Step 7: Run LlamaParse and extract text & tables from markdown:

Next, we will parse the document, retrieve nodes (text) and objects (table), and insert markdown into the text of each table before creating an index in KDB.AI and testing insertion.

documents = LlamaParse(result_type="markdown", parsing_instructions=parsing_instructions).load_data(pdf_file_name)
print(documents[0].text[:1000])

# Parse the documents using MarkdownElementNodeParser
node_parser = MarkdownElementNodeParser(llm=llm, num_workers=8).from_defaults()

# Retrieve nodes (text) and objects (table)
nodes = node_parser.get_nodes_from_documents(documents)

base_nodes, objects = node_parser.get_nodes_and_objects(nodes)

# insert the table markdown into the text of each table object
for i in range(len(objects)):
  objects[i].text = objects[i].obj.text[:]

vector_store = KDBAIVectorStore(table)
storage_context = StorageContext.from_defaults(vector_store=vector_store)

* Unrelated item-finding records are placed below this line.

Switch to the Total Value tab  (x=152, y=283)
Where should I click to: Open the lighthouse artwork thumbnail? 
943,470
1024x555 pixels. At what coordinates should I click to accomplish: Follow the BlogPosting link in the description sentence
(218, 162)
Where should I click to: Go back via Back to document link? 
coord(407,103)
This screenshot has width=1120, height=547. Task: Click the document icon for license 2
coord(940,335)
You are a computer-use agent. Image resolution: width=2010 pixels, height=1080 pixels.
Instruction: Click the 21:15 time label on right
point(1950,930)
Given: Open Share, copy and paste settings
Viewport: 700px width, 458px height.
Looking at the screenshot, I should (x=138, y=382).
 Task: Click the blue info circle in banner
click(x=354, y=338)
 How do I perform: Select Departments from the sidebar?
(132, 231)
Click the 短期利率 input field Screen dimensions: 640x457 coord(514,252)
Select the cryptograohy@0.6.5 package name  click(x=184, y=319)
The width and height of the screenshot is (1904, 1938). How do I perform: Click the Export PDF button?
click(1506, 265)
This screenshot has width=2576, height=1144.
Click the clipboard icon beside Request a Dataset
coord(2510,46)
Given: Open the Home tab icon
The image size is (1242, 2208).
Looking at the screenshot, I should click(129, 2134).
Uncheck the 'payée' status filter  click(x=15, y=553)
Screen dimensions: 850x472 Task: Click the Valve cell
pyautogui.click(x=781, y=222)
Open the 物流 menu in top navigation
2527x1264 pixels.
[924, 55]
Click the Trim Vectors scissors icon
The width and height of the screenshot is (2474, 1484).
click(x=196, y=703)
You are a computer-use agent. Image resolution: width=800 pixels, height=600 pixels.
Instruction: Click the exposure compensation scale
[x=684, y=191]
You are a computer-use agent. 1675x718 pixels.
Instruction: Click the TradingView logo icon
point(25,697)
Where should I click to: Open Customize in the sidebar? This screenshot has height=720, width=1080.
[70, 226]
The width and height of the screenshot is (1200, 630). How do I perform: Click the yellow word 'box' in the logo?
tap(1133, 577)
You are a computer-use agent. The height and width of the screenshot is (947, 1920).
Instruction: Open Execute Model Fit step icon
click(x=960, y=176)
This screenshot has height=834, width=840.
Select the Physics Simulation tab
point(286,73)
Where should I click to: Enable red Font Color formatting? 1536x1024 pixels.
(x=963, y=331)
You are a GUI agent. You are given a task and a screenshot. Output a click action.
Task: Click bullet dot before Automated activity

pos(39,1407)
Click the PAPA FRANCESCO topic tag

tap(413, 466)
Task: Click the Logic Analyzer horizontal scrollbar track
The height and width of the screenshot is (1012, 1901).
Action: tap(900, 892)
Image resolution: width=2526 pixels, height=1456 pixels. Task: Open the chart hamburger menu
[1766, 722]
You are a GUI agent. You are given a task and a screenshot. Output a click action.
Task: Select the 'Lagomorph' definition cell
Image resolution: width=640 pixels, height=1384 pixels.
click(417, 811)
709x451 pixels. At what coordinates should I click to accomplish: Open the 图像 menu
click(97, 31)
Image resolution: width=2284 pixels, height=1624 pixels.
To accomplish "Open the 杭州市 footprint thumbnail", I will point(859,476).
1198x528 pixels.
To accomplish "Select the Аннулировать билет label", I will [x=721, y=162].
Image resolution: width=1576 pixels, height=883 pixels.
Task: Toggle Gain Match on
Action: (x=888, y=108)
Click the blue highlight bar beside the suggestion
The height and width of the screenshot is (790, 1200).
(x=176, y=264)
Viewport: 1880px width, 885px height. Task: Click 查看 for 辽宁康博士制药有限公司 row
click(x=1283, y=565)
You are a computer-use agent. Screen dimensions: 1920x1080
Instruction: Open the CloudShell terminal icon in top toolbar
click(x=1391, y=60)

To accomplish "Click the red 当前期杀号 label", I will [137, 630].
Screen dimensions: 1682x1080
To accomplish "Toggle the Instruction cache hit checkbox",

#Create the index, inserts base_nodes and objects into KDB.AI
recursive_index = VectorStoreIndex(
    nodes= base_nodes + objects, storage_context=storage_context
)

# Query KDB.AI to ensure the nodes were inserted
table.query()

Step 8: Helper functions to complete the RAG pipeline:

We will now define the following helper functions:

embed_query: Takes a user query and embeds it using OpenAI’s ‘text-embedding-3-small’
retrieve_data: Takes the query, calls the embed_query function to get the query embedding, then executes retrieval on KDB.AI to retrieve the most relevant nodes
RAG: Takes in the query, calls the retrieve_data function, and then passes the retrieved data to OpenAI’s GPT-4o LLM

from openai import OpenAI
client = OpenAI()

def embed_query(query):
    query_embedding = client.embeddings.create(
            input=query,
            model="text-embedding-3-small"
        )
    return query_embedding.data[0].embedding

def retrieve_data(query):
    query_embedding = embed_query(query)
    results = table.search(vectors={'flat':[query_embedding]},n=5,filter=[('<>','document_id','4a9551df-5dec-4410-90bb-43d17d722918')])
    retrieved_data_for_RAG = []
    for index, row in results[0].iterrows():
      retrieved_data_for_RAG.append(row['text'])
    return retrieved_data_for_RAG

def RAG(query):
  question = "You will answer this question based on the provided reference material: " + query
  messages = "Here is the provided context: " + "\n"
  results = retrieve_data(query)
  if results:
    for data in results:
      messages += data + "\n"
  response = client.chat.completions.create(
      model="gpt-4o",
      messages=[
          {"role": "system", "content": question},
          {
          "role": "user",
          "content": [
              {"type": "text", "text": messages},
          ],
          }
      ],
      max_tokens=300,
  )
  content = response.choices[0].message.content
  return content

Test the solution

With our model built, we can test and highlight how our LLM can retrieve content from the ingested PDF.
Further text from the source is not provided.